I have a 1974 Dodge Coronet, One of my turn signals on the right side of the car ( in the rear) is out and needs replacing. That said when I put the car in reverse, my lights come on as normal, however when I push the break petal (note I did this test while in park) no signal lights. I’m not sure what it could be and any help at all would be great.

Brake not break

…well, if we’re going to be picky, it’s also “pedal”, not “petal”…

Flower Power?

We should probably try to get on the same page, as far as what you are calling the lights:
reverse lights, on rear, white
brake lights, on rear, red
turn signal lights (we’ll just talk about the rear for now), red
running lights, also called parking lights, tail lights, red, though not as bright, come on with the headlights
side marker lights, on the sides, I believe the rear ones don’t blink with the turn signals, red.
The brake/turn/running light bulb is probably a double contact bayonet (install by pushing in then turning), a # 1157 maybe
Side markers push in, a # 194 maybe.

Give us a little better idea which lights came on in reverse, which light(s) do or do not work with the headlights on, or when you press the brake pedal, etc.

sorry, I was in a hurry.

We are talking about the rear lights, here let me try to illustrate it better. in the light housing there are three bulbs. Two of them are my turn signal lights. Those work just fine. In the middle is my Break/Reverse Light. Problem is it doesn’t light up when I break. But when I put my car in reverse it lights up just fine.

Where does one purchase a Break/Reverse Light? :weary:

Brake/Reverse are always two separate lights.

Specially since the brake light is red (or has a red plastic cover) and the reverse is white.

We still do not have a clear description of your problem.

The brake lights and the turn signals share the same bulbs. The reverse lights should only light up when the gear selector is in reverse, the are not connected to the brake light switch.

Check the fuses and check for power in and out of the brake light switch with a test light. If the hazard light switch is on and the hazard flasher has failed the brake lights won’t operate, be sure the hazard switch is off.

'74 Dodge? Now we’re talking … lol … I have a similar vintage vehicle and know the experience of ownership, good and bad. Just saying. Good on you for keeping your classic on the road!

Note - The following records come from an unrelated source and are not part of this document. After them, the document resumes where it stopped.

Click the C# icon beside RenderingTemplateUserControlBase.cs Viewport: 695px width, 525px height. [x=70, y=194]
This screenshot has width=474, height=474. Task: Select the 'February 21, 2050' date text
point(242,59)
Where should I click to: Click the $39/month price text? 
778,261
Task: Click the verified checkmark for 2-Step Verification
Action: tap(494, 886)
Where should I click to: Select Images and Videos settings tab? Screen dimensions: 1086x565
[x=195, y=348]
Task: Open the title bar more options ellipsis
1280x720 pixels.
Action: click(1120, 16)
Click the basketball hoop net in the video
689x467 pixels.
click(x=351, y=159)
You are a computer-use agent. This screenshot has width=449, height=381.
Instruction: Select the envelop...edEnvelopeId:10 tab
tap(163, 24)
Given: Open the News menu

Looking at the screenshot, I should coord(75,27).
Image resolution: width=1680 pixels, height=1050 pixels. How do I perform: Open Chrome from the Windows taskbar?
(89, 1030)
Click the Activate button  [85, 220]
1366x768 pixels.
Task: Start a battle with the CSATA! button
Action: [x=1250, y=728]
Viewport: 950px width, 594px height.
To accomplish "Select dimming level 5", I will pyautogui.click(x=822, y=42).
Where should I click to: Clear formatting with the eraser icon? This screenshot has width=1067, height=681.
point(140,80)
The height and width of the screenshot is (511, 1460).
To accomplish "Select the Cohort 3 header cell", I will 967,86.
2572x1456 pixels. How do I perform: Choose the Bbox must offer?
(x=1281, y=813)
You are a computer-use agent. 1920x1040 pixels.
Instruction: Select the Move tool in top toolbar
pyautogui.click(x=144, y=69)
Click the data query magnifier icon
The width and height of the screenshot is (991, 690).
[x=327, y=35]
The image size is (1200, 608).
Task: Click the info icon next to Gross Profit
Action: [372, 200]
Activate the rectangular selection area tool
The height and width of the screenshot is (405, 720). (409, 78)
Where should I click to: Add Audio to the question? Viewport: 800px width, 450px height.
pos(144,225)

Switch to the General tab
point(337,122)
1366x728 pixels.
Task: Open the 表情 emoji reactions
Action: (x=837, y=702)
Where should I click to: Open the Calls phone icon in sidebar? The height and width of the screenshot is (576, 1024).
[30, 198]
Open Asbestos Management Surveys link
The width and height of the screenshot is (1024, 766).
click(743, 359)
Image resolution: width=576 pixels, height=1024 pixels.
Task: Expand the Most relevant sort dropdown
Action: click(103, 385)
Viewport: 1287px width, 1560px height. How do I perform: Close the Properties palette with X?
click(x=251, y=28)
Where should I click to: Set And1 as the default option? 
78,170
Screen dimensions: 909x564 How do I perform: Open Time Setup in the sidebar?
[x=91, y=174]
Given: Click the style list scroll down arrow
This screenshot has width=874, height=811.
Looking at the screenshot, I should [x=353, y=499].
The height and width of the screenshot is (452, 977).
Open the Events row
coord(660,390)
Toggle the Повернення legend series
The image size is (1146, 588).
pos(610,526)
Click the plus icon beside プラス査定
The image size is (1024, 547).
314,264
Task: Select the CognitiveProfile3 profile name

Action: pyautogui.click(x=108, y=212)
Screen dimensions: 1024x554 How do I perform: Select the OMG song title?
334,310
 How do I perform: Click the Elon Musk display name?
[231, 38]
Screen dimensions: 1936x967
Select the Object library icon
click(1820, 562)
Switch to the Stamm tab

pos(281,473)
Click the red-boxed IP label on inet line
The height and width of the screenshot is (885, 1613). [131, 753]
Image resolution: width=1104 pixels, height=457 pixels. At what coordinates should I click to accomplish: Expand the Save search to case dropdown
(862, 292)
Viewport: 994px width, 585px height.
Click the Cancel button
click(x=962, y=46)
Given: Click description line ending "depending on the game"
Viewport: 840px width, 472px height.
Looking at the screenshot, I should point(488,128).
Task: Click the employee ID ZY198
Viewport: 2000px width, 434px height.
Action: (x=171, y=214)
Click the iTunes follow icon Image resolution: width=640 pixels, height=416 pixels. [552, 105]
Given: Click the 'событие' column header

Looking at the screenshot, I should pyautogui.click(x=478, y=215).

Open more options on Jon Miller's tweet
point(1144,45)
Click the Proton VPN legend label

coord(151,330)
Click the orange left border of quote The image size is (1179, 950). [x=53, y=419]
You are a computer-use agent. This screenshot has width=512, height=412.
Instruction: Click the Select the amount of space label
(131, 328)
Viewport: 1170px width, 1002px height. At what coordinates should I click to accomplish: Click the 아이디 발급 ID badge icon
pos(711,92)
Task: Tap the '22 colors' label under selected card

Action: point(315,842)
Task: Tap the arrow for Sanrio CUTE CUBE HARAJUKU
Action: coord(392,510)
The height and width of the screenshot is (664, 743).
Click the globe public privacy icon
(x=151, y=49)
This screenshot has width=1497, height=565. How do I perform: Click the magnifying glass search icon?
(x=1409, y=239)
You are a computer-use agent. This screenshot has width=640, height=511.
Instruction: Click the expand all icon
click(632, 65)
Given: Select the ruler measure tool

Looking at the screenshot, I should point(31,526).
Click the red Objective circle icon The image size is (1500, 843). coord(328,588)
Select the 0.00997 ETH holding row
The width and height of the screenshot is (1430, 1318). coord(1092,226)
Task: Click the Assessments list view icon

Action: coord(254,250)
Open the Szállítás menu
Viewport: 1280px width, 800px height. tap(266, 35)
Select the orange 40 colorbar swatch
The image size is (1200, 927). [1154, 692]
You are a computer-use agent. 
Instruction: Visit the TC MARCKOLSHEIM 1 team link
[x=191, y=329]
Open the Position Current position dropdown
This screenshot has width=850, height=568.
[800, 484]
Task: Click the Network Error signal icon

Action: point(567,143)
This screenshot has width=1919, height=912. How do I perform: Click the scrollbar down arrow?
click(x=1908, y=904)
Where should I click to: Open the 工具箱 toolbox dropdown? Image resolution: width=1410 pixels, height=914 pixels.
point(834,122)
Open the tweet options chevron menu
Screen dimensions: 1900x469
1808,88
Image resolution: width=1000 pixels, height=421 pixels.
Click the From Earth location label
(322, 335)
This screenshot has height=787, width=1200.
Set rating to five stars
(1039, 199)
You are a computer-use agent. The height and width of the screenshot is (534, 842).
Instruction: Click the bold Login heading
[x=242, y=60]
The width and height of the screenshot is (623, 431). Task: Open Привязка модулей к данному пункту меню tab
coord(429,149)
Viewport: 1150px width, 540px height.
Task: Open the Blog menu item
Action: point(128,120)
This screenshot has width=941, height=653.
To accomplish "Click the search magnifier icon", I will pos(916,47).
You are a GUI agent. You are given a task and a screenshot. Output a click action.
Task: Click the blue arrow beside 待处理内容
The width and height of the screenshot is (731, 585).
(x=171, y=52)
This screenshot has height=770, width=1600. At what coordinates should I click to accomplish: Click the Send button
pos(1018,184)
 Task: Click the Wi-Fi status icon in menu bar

If I had this problem on my classic of similar vintage, the first thing I’d do is replace any bulb in the rear section that had a filament out. Sometimes weird things can happen when a bulb filament is out, and since it needs to be replaced anyway, why spend time looking for a problem that might be fixed that by doing what you need to do? If that didn’t fix the problem, I’d next check the trailer light connector, see if it was dragging on the ground or shorted out to something. Do you have a trailer connector? If so, looking there next. Any signs of rust or corrosion on the bulb sockets or the wire(s) that grounds the sockets to the chassis in that area is another fairly easy thing to check for, and clean up if required.

Beyond that what I’d do is secure the car’s wiring schematic and trace it out step by step starting at the brake light switch (presumably located near the brake pedal.) The good thing about a 1974, the wiring schematic is probably about 3 pages total. And the rear brake lights is probably at most 1/4 of one of the pages. So it should be fairly easy to solve from that. Brake light switch, turn signal flasher, emergency light flasher, connector, bulb, socket, wire, or ground problem is about all it can be. If it is a flasher problem, sometimes you can fix those by removing them, cleaning off the contacts w/some sand paper, maybe tap it with the plastic handle of a screwdriver to dislodge anything that’s stuck, and re-install. Worth a try anyway;.


I’m with you there @GeorgeSanJose. The bare metal in those old cars tail lights gets a white chalky corrosion that isn’t a good conductor. Same chalky issue with the ground connections.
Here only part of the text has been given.